Molti di questi dubbi vengono spesso risolti dalla grande stampa con altrettante certezze, o quasi. Sappiamo bene che, di fronte a qualcuno o qualcosa che si vorrebbe esorcizzare, le alternative sono due: la spacconeria di quanti si dicono certi di prevalere e l’autocommiserazione di quelli che si danno già per vinti. Nel primo caso, si fanno coraggio; nel secondo, puntano sia a mettere le mani avanti, sia a mobilitare tutte le forze disponibili per sterilizzare il rischio. Allora, proviamo a vagliare queste situazioni tuttora incerte, checché se ne dica.

I dubbi su Biden

Le possibilità di rielezione di Trump dipenderanno, com’è ovvio, dalla sua prevalenza nelle primarie repubblicane e dall’assenza di motivi di ineleggibilità, come si ricorderà più avanti. Ma, certo, dipenderanno anche da quale sarà il suo avversario. 

Ebbene, a riprova dell’incertezza che domina trasversalmente la politica americana, persino la ricandidatura del presidente democratico uscente, Joe Biden, non è del tutto sicura. Ciò dipende, anzitutto, dalla sua età insolitamente avanzata.
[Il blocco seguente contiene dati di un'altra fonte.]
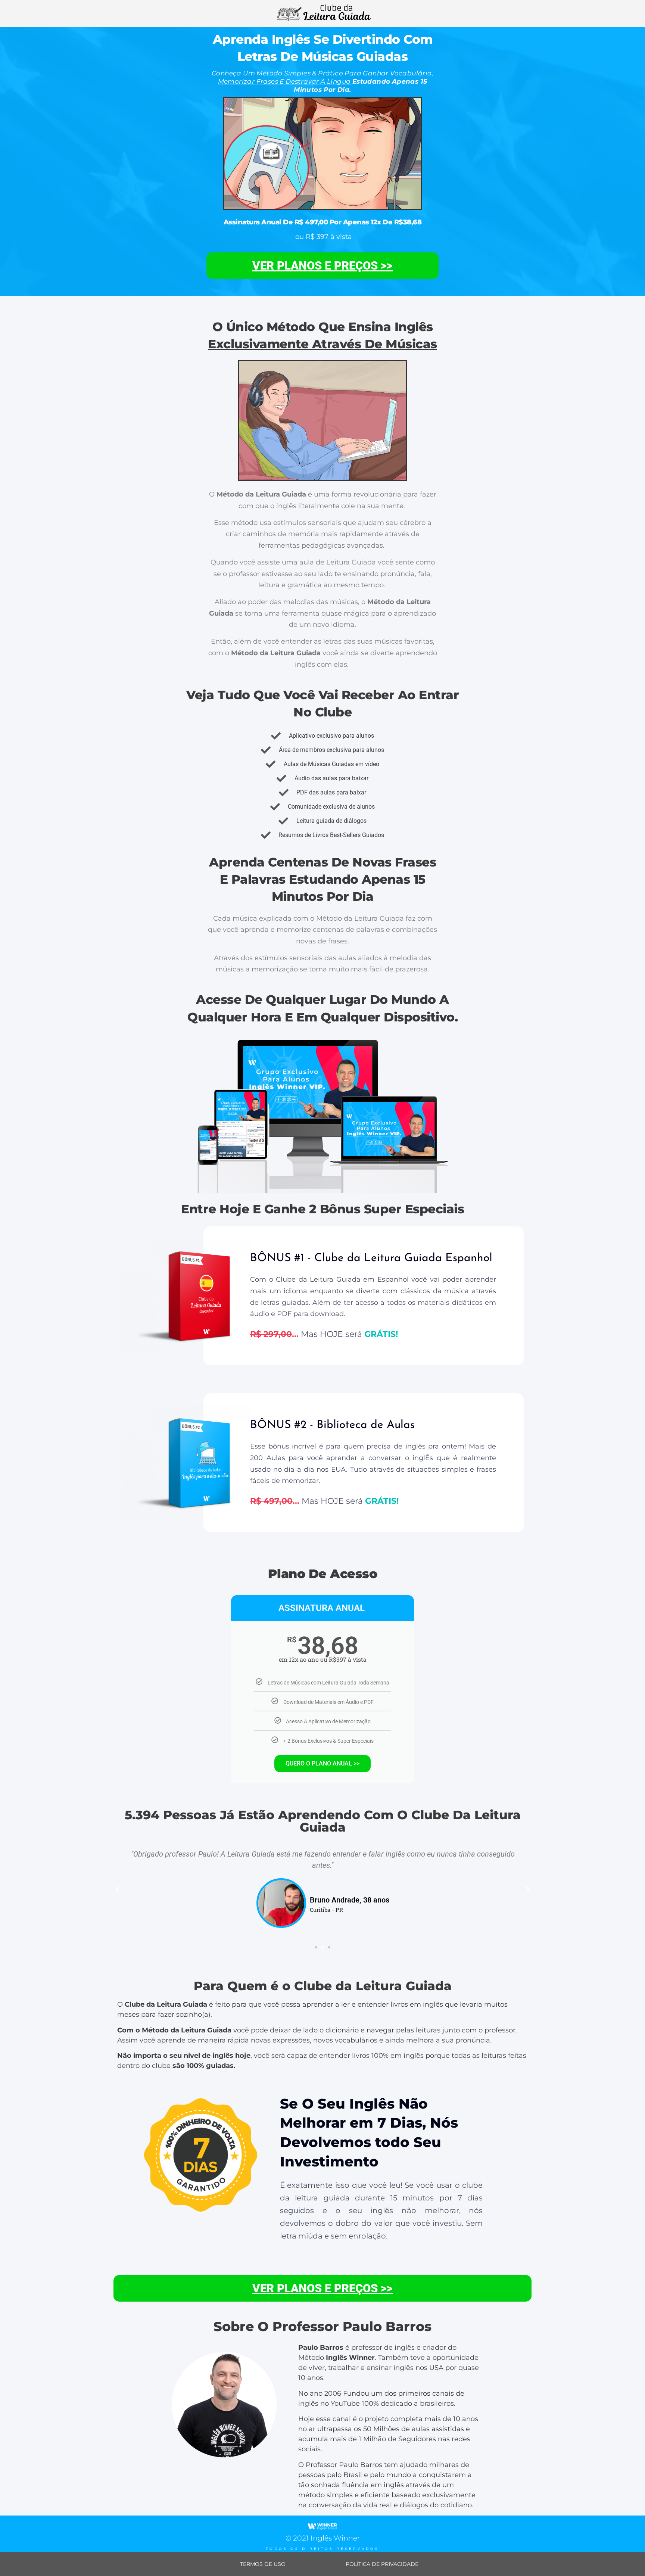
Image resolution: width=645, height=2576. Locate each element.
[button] (117, 1889)
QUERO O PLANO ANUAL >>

Il presidente è nel suo 82° anno e, qualora inaugurasse un secondo mandato, per portarlo a compimento dovrebbe trattenersi al 1600 di Pennsylvania Avenue sino all’86° compiuto. Biden ha manifestato tratti tipici di senilità sin da quando si è insediato, tre anni fa: lentezza e incertezza nei movimenti, instabilità dell’equilibrio, ricorrenti cadute anche in pubblico, sensazione di spaesamento in talune circostanze come attestato da corrispondenti gaffe. D’altra parte, come forse già quattro anni fa, Biden è percepito come l’unica risorsa per impedire la prevalenza di un avversario che spaventa molti, fuori e dentro gli Usa, compresi diversi repubblicani. 

Sicché, più che una scelta, la sua resistenza viene vissuta quasi come una necessità. La politica economica è premiata da indicatori positivi (inflazione sotto controllo, bassa disoccupazione, Pil in crescita). Eppure, una politica estera più o meno indirettamente belligerante (Ucraina e Gaza), che inquieta la base democratica, e la sempre pendente spada di Damocle dell’immigrazione illegale fanno stancare gli americani del loro attuale presidente, che è indietro nei sondaggi, soprattutto contro candidati diversi da Trump.

Da Ron a Nikki

Veniamo agli altri ostacoli sulla strada del tycoon. Quello meno problematico sembra la conquista della nomination repubblicana. Trump, nonostante le ipoteche giudiziarie che pesano sulla sua eleggibilità e i dubbi che queste riserve finiscano per alienargli il voto moderato, non pare realmente insidiato dagli sfidanti della sua parte.

Ron DeSantis, governatore della Florida, da tempo è stato surclassato da Donald nei sondaggi presso la base repubblicana e potrebbe ritirarsi entro la fine di questo mese. Nikki Haley, già ambasciatrice all’Onu proprio per conto dell’amministrazione Trump ed ex governatrice della South Carolina, è data in rimonta, ma sempre indietro. Nemmeno lei sembra in grado di scalfire l’opzione della gente repubblicana per l’ex presidente. Eppure, recentissime indagini demoscopiche la considerano l’avversario meglio piazzato in un’eventuale sfida contro Biden (con un vantaggio di 8 punti).

Assalto al Campidoglio e Corte suprema

Circa l’eleggibilità di Trump, per quanto il dubbio non possa dirsi ancora del tutto dissipato, è prevalente la sensazione che essa non sarà esclusa. Le cause penali, in termini di stretto diritto, già si sa come non siano ostative né alla candidatura, né all’elezione. Resta impregiudicata, naturalmente, la questione di opportunità. In proposito, si sa che la moralità è, in misura rilevante, questione di costume, cioè epocale. E, dunque, chi potrebbe sorprendersi più di tanto che oggi, sincero o meno che sia il convincimento di essere vittima di macchinazioni, qualcuno non sacrifichi un’aspirazione personale decisiva al valore dell’onorabilità delle istituzioni? Del resto, il 77enne Trump non si fa scrupolo di canzonare pubblicamente il rivale e presidente in carica Biden, additandone al ludibrio il deperimento senile. E Biden non accusa, forse, un ex presidente come Trump, in cui si riconoscono comunque tuttora milioni di americani, di costituire un pericolo per la democrazia?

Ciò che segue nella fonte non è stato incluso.